Wednesday, July 2, 2014

Why I drove 350 miles to buy men's briefs at Costco

Shoppers checking out at the Costco Wholesale in Montreal last Sunday morning. The Canadian warehouse store was both familiar and different than the Costcos in North Jersey where I normally shop.


The last time I shopped at my hometown Costco Wholesale, I couldn't find a few items, including Kirkland Signature Men's Briefs.

But I found them at the Costco Wholesale in Montreal -- in three colors, no less -- after driving 350 miles to attend the Canadian city's International Jazz Festival.

Our two visits to Costco in  Montreal were both familiar and different than the North Jersey warehouse stores in Hackensack and Wayne I usually patronize.

The Montreal Costco sells wine and beer, and has a gas station, but it is the only one in the province of Quebec that doesn't have a pharmacy.

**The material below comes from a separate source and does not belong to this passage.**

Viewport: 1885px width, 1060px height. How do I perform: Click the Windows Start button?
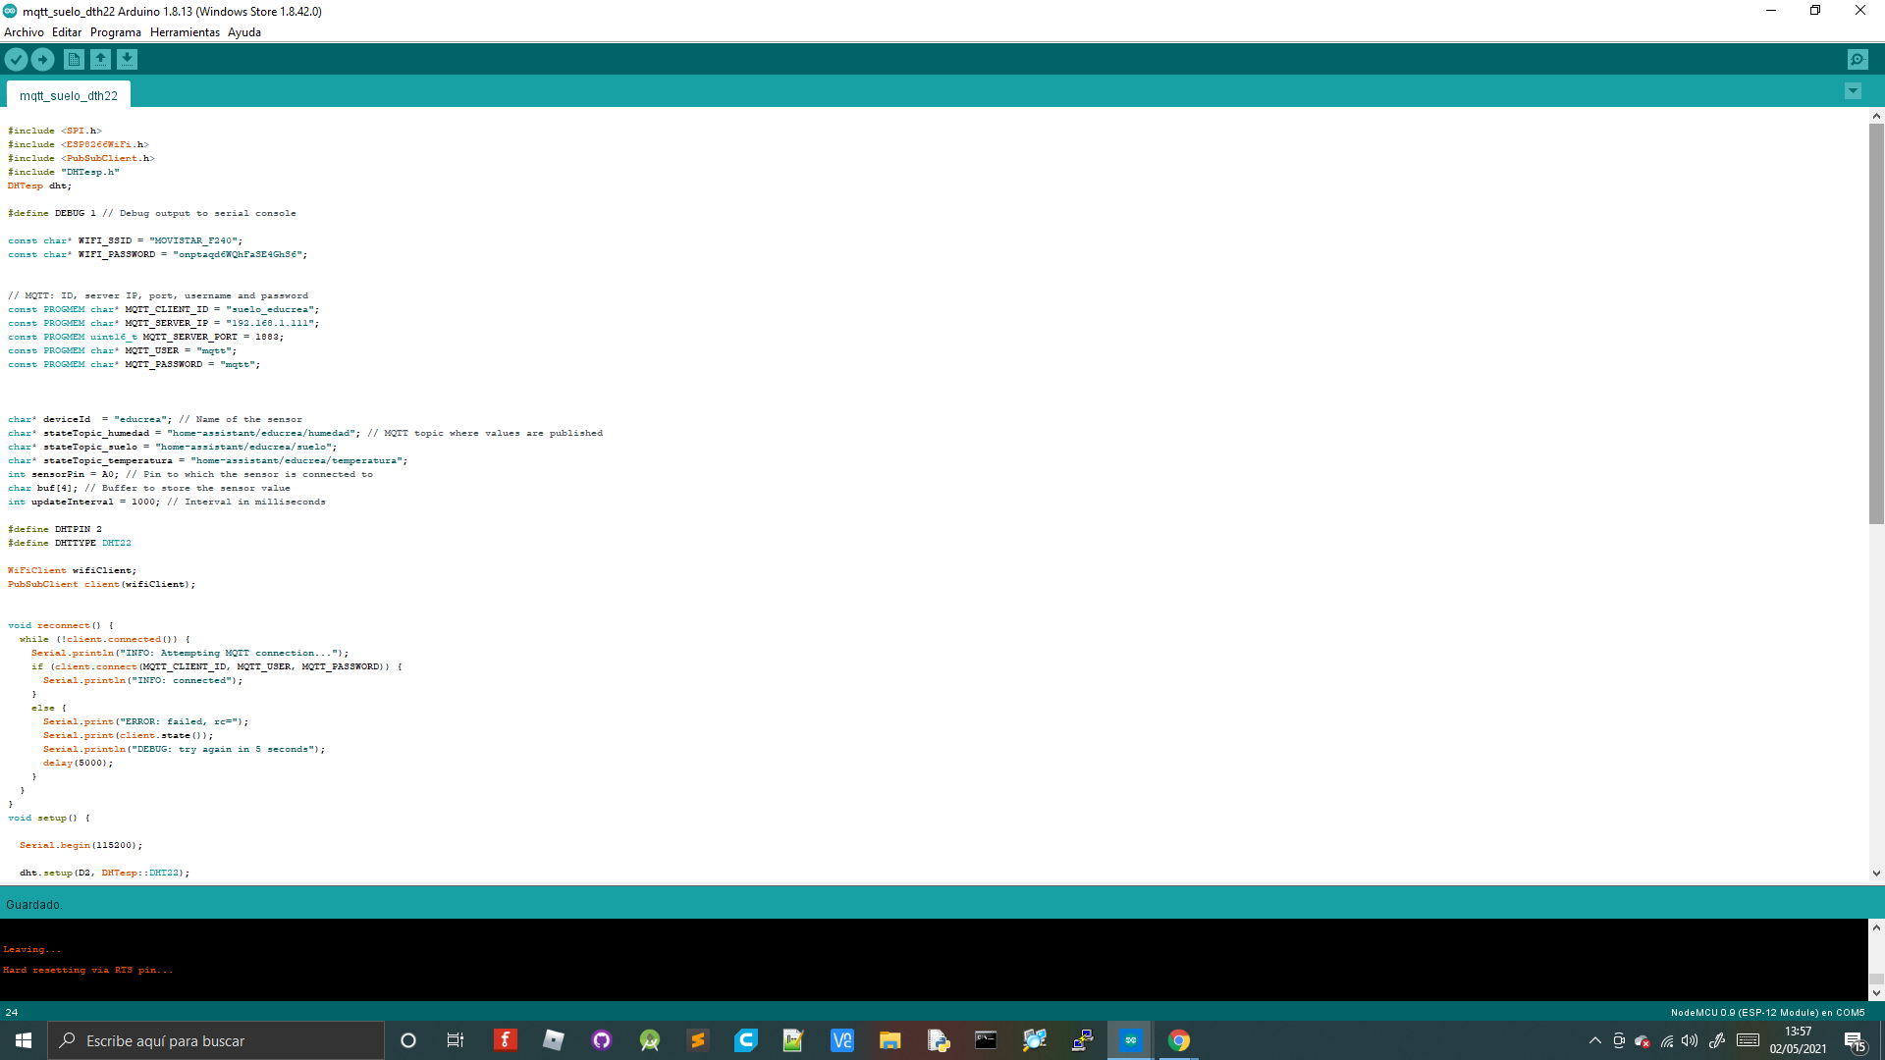[x=24, y=1040]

And the Canadian store's food stand serves coffee, latte and cappuccino, something I really miss in Hackensack, especially when I need a mid-afternoon pickup while shopping there.

Costco members in Montreal also can buy cartons of cigarettes at a nice discount, according to one woman I spoke with while she waited on line to do just that.

I've been enjoying the wild sockeye salmon I buy in Hackensack, but Costco members in Montreal can buy fillets or an entire wild salmon, minus the head.

Costco members in Montreal waiting to purchase cartons of cigarettes.

Made-in-Canada men's briefs

The men's briefs sold by Costco at the Montreal warehouse store are made by Stanfield's Limited in Nova Scotia.

Kirkland Signature Men's Briefs are available only in white, but Stanfield's briefs come in white, gray and black, and I bought a package of each.

A package of five 100% combed cotton briefs are $19.99 Canadian (one U.S. dollar is worth about $1.05 Canadian).

My waist measures 37-38 inches, and I bought one package of L/G briefs (38-40).

But I found they are cut small, and returned them the next day for three packages of XL/TG (42-44), which are too large for me.

I hope they shrink after they are washed.

Shopping in a Canadian Costco holds two disadvantages for a member from the United States.

In Montreal, taxes of nearly 15% are added to your bill, compared to 7% in New Jersey. 

And the American Express card is the only one accepted, meaning I'll probably see a foreign-currency transaction fee of 2.7% showing up on my statement.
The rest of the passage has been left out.